Some critics claim carbon offset schemes let polluters off the hook through the purchase of the equivalent of environmental indulgences. Before setting the record straight on what indulgences are and are not, let’s look at carbon offsets.
They are essentially certificates sold to people interested in reducing the environmental impact from their emissions of carbon dioxide, a key greenhouse gas thought to be a major culprit in adverse global climate change. According to Consumer’s Guide to Retail Carbon Offset Providers there were roughly 30 such establishments worldwide as of 2006 including 16 based in the United States. TerraPass is one such U.S. establishment.
According to TerraPass’s website my current driving, flying, and home energy consumption contributes 63,000 pounds, or 28.57 metric tons (metric ton ≈ 2205 pounds) of carbon dioxide gases to the carbon cycle on an annualized basis. Apparently, I could send TerraPass a check for $374.85 to purchase a certificate declaring TerraPass and I had ‘offset’ this amount by contributing to renewable energy credits through voluntary cap and trade organizations like the Chicago Climate Exchange. That’s only about $13.12 per offset metric ton. According to the Consumer’s Guide to Retail Carbon Offset Providers, the price of offsets ranges from a low of $4 per ton through Natsource to a high of $40 at ClimateSAVE. My $13.12 was not a bad price I figured. Thanks, TerraPass.
But should I write the check? I thought no. Does that mean I’m not practicing good stewardship of the Earth or protecting the environment? As in all areas of life we want to know the truth and pursue the good. The truth is that the carbon offset movement at this time is more of a feel-good contribution than a policy that protects the environment. Here’s why.

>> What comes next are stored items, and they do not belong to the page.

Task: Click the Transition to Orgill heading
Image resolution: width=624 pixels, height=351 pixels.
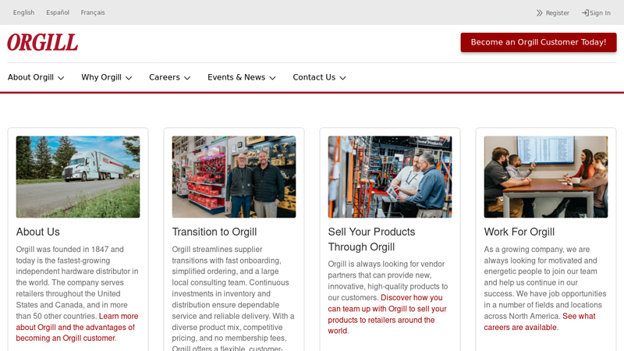Action: (x=215, y=232)
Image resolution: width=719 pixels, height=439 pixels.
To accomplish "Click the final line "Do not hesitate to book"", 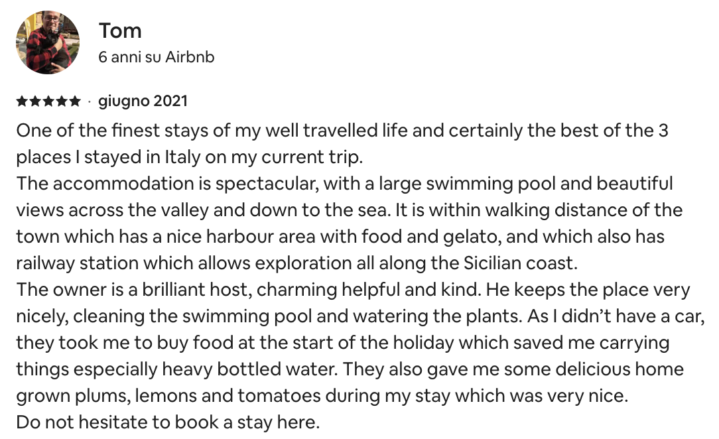I will pyautogui.click(x=168, y=422).
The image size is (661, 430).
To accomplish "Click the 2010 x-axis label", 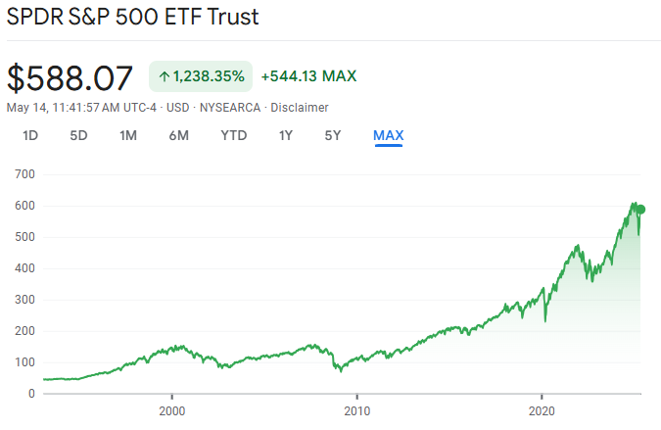I will coord(357,411).
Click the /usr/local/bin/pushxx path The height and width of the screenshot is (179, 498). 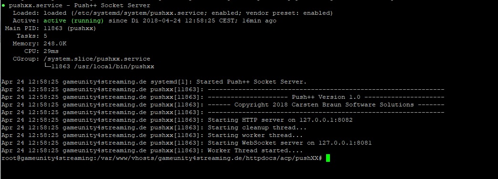coord(114,66)
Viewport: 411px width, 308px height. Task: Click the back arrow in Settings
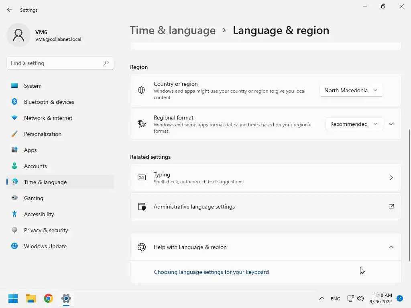coord(10,10)
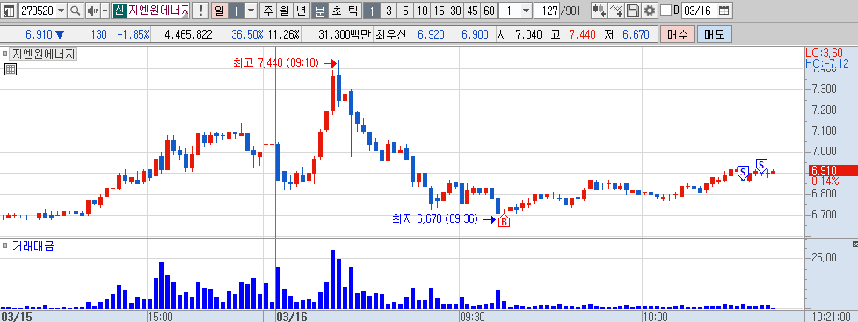Toggle the 지엔원에너지 series legend marker

pos(5,54)
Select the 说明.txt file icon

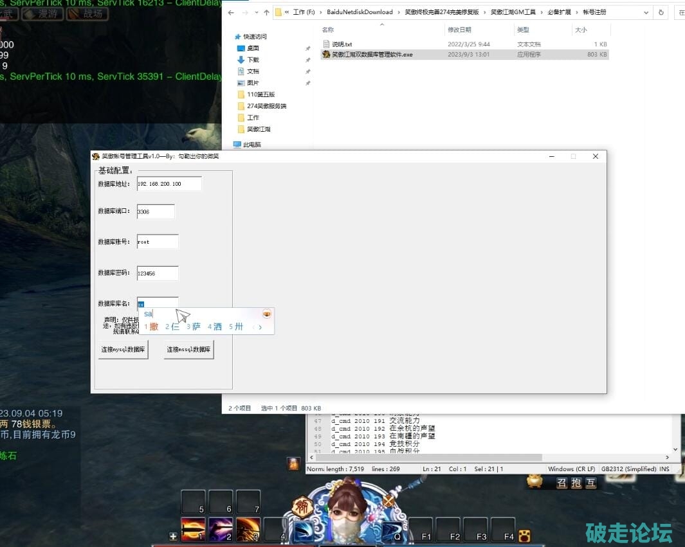click(x=326, y=44)
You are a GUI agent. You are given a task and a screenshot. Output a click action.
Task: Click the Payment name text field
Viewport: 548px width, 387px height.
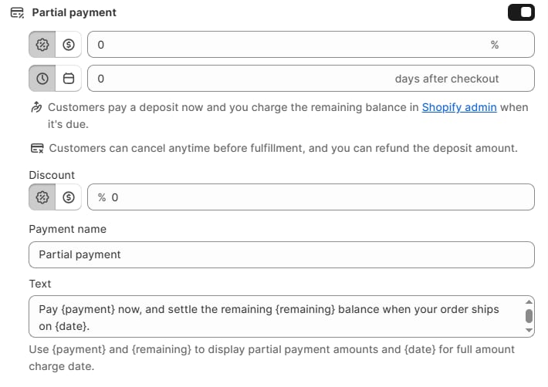[281, 254]
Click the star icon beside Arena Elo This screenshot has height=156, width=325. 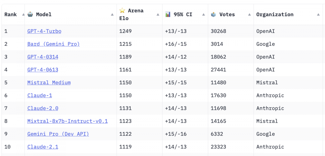coord(122,11)
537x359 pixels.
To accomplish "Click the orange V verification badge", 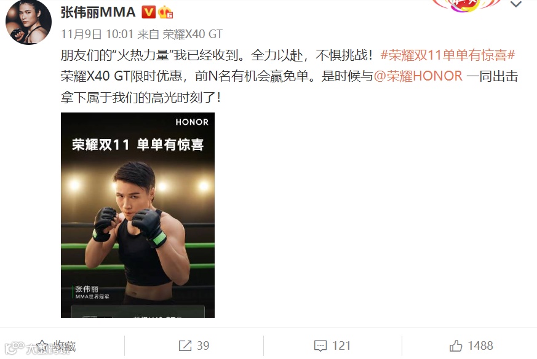I will (148, 12).
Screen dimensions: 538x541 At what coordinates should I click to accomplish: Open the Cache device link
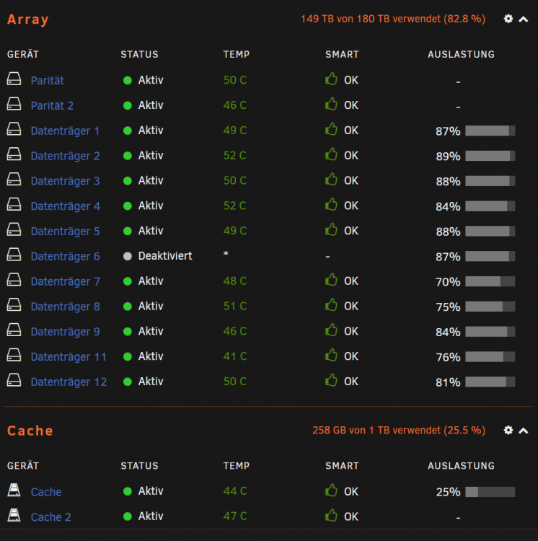click(x=46, y=492)
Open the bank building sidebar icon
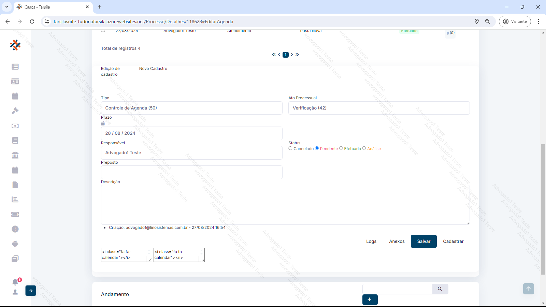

The Becker-Posner blog posting on carbon offsets points out that the chief weakness of the movement is its voluntary nature. If there were monetary incentives tied to selling emissions permits or fines imposed for exceeding permitted emission levels, as is the case in cap and trade markets, more sizable reductions would occur. According to Posner, if 10 percent of the U.S. population paid carbon offset providers to offset 32 tons of emissions per family, a huge increase over current rates, it would still reduce emissions by only one-quarter of one percent. World hourly emissions are now 16 million tons, and increasing by about 3 percent per year.
Cap and trade policy sets mandatory limits on emissions and utilizes market forces to achieve emission reductions in cost effective ways. Cap and trade policy has been successful in reducing green house gases like sulfur dioxide which causes acid rain in regions characterized by numerous sources of emissions with a wide variation among these sources in the cost of meeting emission levels. The Environmental Protection Agency claims a 34 percent reduction in acid rain –causing emissions between 1994 and 2004, and cites a study that estimates that in 2010, the Acid Rain Program’s annual benefits will be approximately $122 billion (in 2000 dollars), at an annual cost of about $3 billion-a 40-to-1 benefit-to-cost ratio.
Becker argues a cap and trade approach, despite limitations, is a better method of carbon dioxide emissions reduction. Richard Posner (Dec 02, 2007) has called the carbon offset movement the “echo of the ‘cap and trade’ approach to pollution control.”
Catholic social doctrine advocates protection of human life and the environment. In Fides et ratio 98, Pope John Paul II wrote, “Drawing on this organic vision, linked necessarily to Christian holiness and to the practice of the human and supernatural virtues, moral theology will be able to tackle the various problems in its competence, such as peace, social justice, the family, the defense of life and the natural environment, in a more appropriate and effective way.”
The cap and trade policy approach to pollution could be considered one example of a more effective way to protect and preserve our environment. Direct taxation might be another.
On the matter of the indulgence metaphor. Becker writes (02 Dec. 2007), “…an emission trading system does dispose of the criticism that offsets are not desirable because they are like the indulgence system of the Middle Ages. In that system, sinners could purchase forgiveness for some of their sins without either having to repent, or having to agree to sin anymore.”
Becker’s excellent main point about cap and trade policy notwithstanding, the mistaken description of indulgences needs correction. The Catechism of the Catholic Church 1471 writes, “An indulgence is a remission before God of the temporal punishment due to sins whose guilt has already been forgiven…” Becker’s mix up of forgiveness with temporal punishment is, well, forgivable, but the assertion that sinners do not have to repent or pledge to stop sinning is a misrepresentation. In 1451, the Catechism prescribes requirements of forgiveness; “Contrition is ‘sorrow of the soul and detestation for the sin committed, together with the resolution not to sin again.’”
Carbon offset programs are not environmental indulgences. Offset schemes do not require polluters to promise not to pollute again. Indeed, how could they? Nor do offsets fine (punish) the majority of pollutors. In a sense voluntary carbon offset programs are like hooks. They are the kind of hooks that some people are willing to pay to get off of so they can continue polluting with cleaner consciences.